Walmart Corporation has sold a 16.3-acre piece of land west of Hood River to Ryan Holdings LLC, owner of Hood River Juice Co. and Ryan’s Juice.
The plot of land, which runs along the junction of Country Club and Frankton roads, is the same spot Walmart once eyed as a home for an expanded super store.
With the sale, signed last Wednesday according to County records, the Hood River-based juice processing company could see expanded horizons.
David Ryan, owner of Ryan’s Juice, has indicated plans to expand current operations —he intends for his current waterfront property at 550 Riverside Drive to work in tandem with the new site.
Ryan hasn’t yet “wrapped his arms” around specifics of the new venture yet, but he said he intends to expand his current operations without pushing into the “tight” downtown area for space.
“It’s been an ongoing blessing for us to have an option to work with property and parcels of this size,” said Ryan.
A Walmart representative confirmed the sale closed last week but did not comment further.
The new spot is visible from Interstate 84, and lies within Hood River County’s jurisdiction, just outside of city limits. The parcel is zoned C-2 for commercial use.
Ryan hopes the location will give him more space to work with than his “already tight” property at the Port of Hood River, which he has occupied since 2010.
With the land sale comes a bevy of conditions Walmart has laid out, according to a special warranty deed filed last Thursday at the Hood River County Records and Assessments Office.

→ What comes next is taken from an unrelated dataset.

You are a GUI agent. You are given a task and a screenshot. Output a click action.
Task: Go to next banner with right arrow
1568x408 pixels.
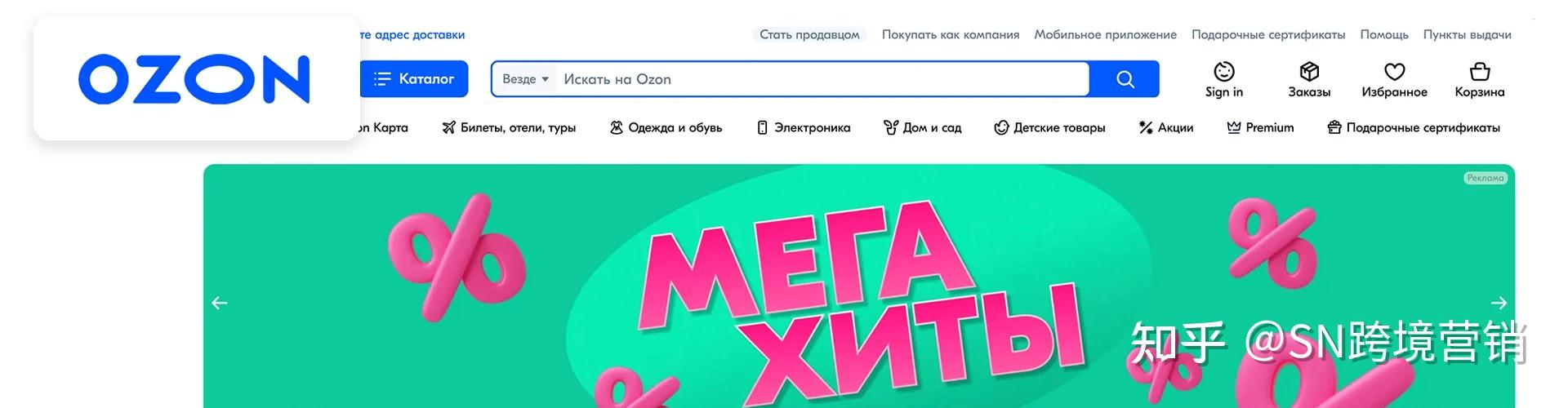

The warranty agreement does not indicate the full amount of the land sale. Instead the document states the property was sold for $10 and “other good and valuable consideration,” then proceeds to list numerous conditions stipulating how the land can be used. The amount or contents of the “consideration” were not included in the public document.

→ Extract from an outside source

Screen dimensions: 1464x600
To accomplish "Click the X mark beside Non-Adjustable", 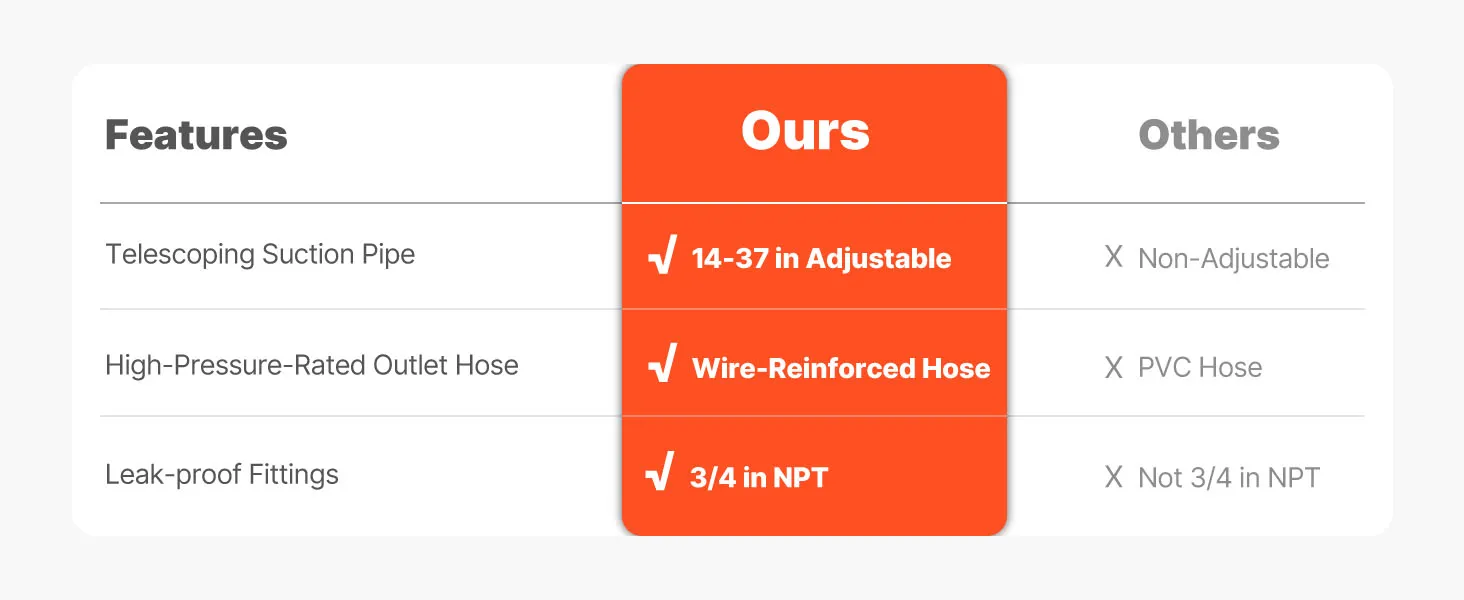I will (x=1113, y=258).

According to Walmart’s sale conditions, the property cannot be used for a “discount store” or “supermarket,” nor for “adult stores,” bars or night clubs. Sale of alcohol and marijuana (through a Noxious Use Restriction) are off limits.
Future development in the Country Club area offers more land, Ryan said, but any type of development in that segment west of Hood River could still prove challenging in terms of “wetland remediation” — a point that complicated Walmart’s efforts to develop a 186,000-square-foot super center at the corner of Country Club and Frankton in 2004.

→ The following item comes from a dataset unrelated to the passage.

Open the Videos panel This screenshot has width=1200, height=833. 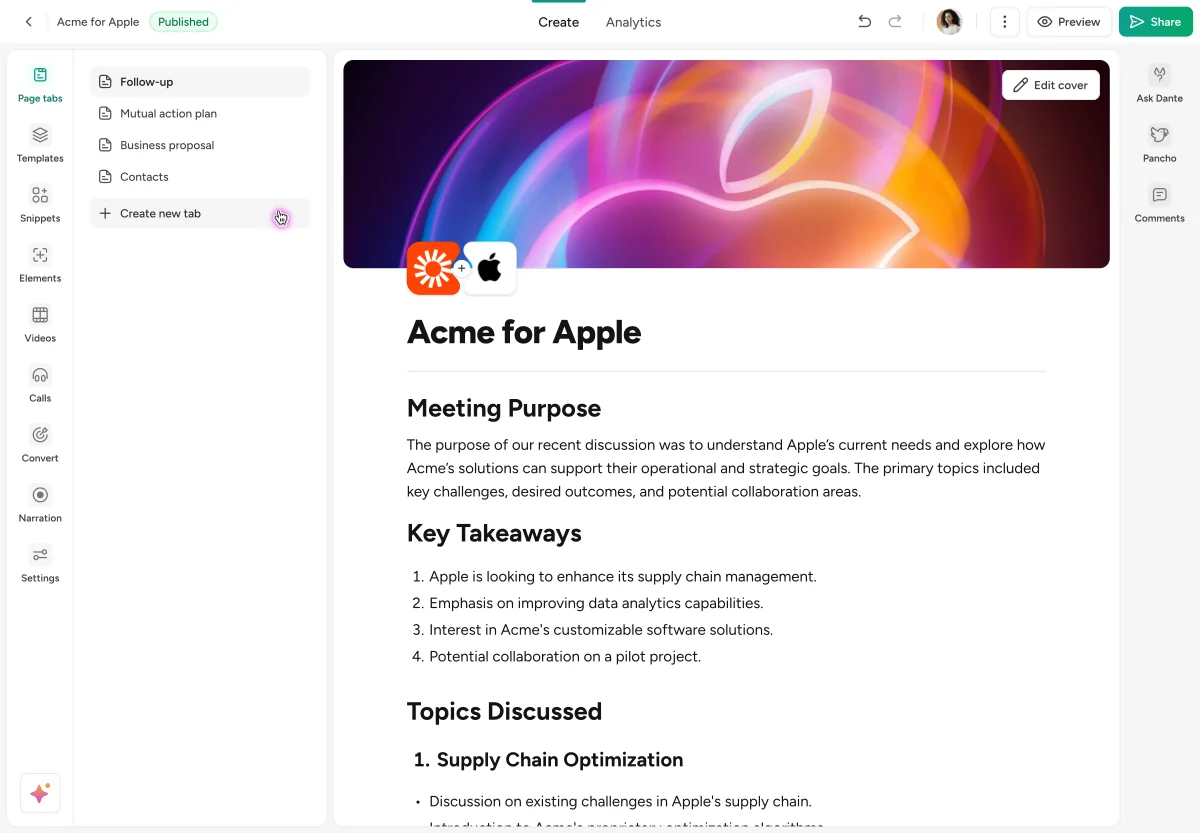coord(40,324)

In an extended dispute that sparked in 2001, Hood River County, the city and Citizens for Responsible Growth argued Walmart’s proposed development near Phelps Creek, which runs through the site, could bring flooding to downstream properties.
Walmart attempted for three years to put a super center in that spot, but was stymied in July of 2004 when the Oregon Land Use Board of Appeals (LUBA) upheld a local ruling against the application for development, the Hood River News reported in a July 21, 2004 article.
LUBA ruled the super center development was not “compatible” because it would be two or three times larger than any structure in the area.
In recent years, Walmart has sought to expand its current store on Wasco Street, which the city has ruled against three times.
In July, LUBA ruled in the city’s favor on Walmart’s latest appeal of the city’s determination that the company does not have the right to expand its facility. The case is currently before the Oregon Court of Appeals.